--- Selected text ---
##############################
Too many people and not enough money to go round. It has been like this for a very long time. Money will always be found for war, but there’s never enough for peace. Growing old is a curse that all must come to – if they survive long enough. Being valued for what you have contributed throughout your lifetime is no longer relevant. If you’re old – you’re a nuisance as soon as you need those regular visits to the GP or hospital.
About ten years ago there was a vibrant older people’s movement holding enthusiastic annual rallies at Blackpool that engendered little or no coverage by the national media. Neither the much publicised Joan Bakewell, Tony Blair’s appointed Older People’s Champion, nor Ruth Marks, the Older People’s Champion appointed by the newly devolved Welsh Assembly Government, considered it worth making the effort to do more than send representatives rather than appear in person when invited to attend.
As for the NHS, it’s been a gradual descent for a once great concept into the current chaos since Barbara Castle was Health Minister and started tinkering with a system that was working reasonably well. Sadly, successive ‘Health Ministers’ have considered it their duty to add their own five-pennyworth of tinkering ever since – until we are now faced with a mire of bureaucratic paperwork, mismanagement, and wasted money that probably began with the catastrophic mistake of getting rid of matrons, deputy matrons, almoners and the chairman of the board of governors who oversaw the day to day running of every hospital and then replacing them with a plethora of clerks, secretaries, receptionists, administrators, managers and chief executives; all of whom have to be paid – some with exorbitant salaries – instead of providing the necessary number of nurses and doctors so vital to an effective service.
##############################
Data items
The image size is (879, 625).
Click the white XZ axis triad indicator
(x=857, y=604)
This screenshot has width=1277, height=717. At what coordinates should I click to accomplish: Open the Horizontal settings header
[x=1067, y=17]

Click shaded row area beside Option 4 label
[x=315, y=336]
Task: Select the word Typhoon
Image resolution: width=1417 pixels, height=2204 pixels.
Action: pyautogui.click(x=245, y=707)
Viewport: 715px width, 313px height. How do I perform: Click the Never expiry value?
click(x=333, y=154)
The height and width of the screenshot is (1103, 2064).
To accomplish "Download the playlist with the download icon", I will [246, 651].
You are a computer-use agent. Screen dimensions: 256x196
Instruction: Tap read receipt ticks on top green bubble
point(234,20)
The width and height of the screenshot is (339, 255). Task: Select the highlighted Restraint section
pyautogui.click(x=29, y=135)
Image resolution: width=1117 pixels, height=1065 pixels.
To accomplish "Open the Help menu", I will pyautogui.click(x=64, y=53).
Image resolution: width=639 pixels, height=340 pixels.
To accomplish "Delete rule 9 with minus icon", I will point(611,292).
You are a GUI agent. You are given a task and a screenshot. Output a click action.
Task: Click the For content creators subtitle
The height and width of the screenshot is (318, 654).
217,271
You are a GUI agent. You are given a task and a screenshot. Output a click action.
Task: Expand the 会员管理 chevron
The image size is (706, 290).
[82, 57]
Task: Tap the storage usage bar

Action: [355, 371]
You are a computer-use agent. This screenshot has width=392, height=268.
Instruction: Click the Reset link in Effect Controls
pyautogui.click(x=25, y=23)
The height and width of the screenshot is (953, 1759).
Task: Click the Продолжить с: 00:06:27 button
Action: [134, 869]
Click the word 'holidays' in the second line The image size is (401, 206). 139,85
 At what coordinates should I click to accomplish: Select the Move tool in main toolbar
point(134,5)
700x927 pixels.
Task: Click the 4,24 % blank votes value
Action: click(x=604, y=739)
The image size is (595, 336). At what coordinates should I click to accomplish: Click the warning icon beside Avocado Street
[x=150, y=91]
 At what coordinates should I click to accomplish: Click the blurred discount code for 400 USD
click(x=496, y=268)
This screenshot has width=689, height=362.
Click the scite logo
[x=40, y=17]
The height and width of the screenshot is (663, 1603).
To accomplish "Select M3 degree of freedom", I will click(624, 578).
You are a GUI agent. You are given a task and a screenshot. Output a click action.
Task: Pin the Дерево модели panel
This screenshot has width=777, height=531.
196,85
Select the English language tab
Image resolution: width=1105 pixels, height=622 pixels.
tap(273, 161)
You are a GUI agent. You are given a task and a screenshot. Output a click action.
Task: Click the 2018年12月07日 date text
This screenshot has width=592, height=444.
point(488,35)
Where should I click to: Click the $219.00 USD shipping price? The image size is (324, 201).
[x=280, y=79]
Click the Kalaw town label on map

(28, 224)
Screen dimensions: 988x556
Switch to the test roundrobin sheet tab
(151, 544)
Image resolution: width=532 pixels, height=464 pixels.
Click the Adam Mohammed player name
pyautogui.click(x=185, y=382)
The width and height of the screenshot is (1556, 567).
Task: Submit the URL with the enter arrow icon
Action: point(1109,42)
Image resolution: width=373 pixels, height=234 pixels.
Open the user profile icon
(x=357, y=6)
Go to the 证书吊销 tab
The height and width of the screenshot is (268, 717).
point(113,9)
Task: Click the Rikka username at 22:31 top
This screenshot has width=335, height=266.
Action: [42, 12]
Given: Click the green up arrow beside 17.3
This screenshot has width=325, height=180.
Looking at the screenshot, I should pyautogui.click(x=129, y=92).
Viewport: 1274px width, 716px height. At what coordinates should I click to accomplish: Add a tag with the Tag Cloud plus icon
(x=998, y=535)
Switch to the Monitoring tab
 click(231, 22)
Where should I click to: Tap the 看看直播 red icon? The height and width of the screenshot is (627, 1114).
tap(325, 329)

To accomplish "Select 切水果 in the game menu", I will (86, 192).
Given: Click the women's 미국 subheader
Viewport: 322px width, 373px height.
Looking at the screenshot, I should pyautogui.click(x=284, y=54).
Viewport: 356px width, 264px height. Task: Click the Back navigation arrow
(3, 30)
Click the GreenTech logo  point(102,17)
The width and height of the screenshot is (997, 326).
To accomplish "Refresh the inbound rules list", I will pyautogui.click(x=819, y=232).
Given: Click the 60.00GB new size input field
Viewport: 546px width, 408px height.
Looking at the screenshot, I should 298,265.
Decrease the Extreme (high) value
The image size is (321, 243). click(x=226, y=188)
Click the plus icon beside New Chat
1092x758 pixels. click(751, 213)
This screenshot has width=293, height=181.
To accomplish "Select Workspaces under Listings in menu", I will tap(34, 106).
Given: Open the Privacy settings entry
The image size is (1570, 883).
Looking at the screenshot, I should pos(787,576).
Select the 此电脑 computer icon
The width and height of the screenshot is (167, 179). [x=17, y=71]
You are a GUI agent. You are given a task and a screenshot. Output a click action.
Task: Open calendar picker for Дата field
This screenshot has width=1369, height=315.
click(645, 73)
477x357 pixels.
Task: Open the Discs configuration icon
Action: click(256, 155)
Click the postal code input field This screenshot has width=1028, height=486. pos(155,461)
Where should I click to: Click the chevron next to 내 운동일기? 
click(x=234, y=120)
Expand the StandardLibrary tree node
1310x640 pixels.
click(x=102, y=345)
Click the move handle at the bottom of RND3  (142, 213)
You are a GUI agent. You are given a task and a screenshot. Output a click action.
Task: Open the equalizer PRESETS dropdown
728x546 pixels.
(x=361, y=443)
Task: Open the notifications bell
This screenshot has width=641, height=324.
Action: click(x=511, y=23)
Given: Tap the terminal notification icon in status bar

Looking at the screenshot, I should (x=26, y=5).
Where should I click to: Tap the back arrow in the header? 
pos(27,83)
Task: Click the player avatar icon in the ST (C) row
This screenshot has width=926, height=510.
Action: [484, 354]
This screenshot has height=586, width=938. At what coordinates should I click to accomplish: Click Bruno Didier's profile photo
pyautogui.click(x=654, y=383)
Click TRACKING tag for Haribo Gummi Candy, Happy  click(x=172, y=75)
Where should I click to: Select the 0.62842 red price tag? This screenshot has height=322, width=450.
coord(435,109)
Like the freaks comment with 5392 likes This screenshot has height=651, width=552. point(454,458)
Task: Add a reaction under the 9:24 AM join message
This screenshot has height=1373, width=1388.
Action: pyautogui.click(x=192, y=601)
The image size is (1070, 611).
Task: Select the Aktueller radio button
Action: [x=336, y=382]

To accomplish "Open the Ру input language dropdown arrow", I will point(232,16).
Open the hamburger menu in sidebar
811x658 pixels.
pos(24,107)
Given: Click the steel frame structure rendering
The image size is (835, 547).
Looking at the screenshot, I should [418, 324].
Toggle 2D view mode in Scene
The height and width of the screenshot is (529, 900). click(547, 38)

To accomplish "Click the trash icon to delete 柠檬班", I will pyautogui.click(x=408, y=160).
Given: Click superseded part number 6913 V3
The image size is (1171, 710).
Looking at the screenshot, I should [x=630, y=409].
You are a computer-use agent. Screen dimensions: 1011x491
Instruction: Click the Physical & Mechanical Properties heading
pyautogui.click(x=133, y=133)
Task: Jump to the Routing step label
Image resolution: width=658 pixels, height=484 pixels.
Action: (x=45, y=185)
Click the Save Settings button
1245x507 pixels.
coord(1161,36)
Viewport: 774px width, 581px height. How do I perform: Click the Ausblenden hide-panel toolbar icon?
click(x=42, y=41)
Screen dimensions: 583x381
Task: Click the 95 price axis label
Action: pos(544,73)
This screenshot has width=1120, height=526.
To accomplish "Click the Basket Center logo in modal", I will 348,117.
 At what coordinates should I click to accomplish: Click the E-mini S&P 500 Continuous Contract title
##############################
--- What this exercise asks ---
1. Could you quote the passage on older people and the NHS, everything from "About ten years" down to "invited to attend."?
2. Does the passage on older people and the NHS agree with each statement below? Answer yes or no for each, quoting the words that decide it.
(a) The annual rallies at Blackpool received wide coverage from the national media.
(b) Joan Bakewell was Tony Blair's appointed Older People's Champion.
(c) The passage traces the NHS's decline back to Barbara Castle's time as Health Minister.
3. How would the passage on older people and the NHS carry on? Continue it from the point where it stops.
This material was taken from a different source than the text.

--- Answers for the tasks ---
1.
About ten years ago there was a vibrant older people’s movement holding enthusiastic annual rallies at Blackpool that engendered little or no coverage by the national media. Neither the much publicised Joan Bakewell, Tony Blair’s appointed Older People’s Champion, nor Ruth Marks, the Older People’s Champion appointed by the newly devolved Welsh Assembly Government, considered it worth making the effort to do more than send representatives rather than appear in person when invited to attend.

2.
(a) No: "engendered little or no coverage by the national media"
(b) Yes: "Joan Bakewell, Tony Blair’s appointed Older People’s Champion"
(c) Yes: "since Barbara Castle was Health Minister and started tinkering with a system that was working reasonably well"

3.
Nurses used to be trained in their own hospitals – and were excellent at their job – they had to be or matron would have descended on them like a battle-ship in full sail. Nowadays, too many new nurses have degrees first, then start nursing. They are adept at pressing the right computer buttons, but appear to be sparing with the actual caring-for-patients that might involve menial tasks like washing and tending to the very personal, but basic side of nursing as we knew it. This might of course be because numbers are too few, or because those with degrees consider themselves too well qualified for such demeaning tasks; either way, patients suffer – with often fatal results.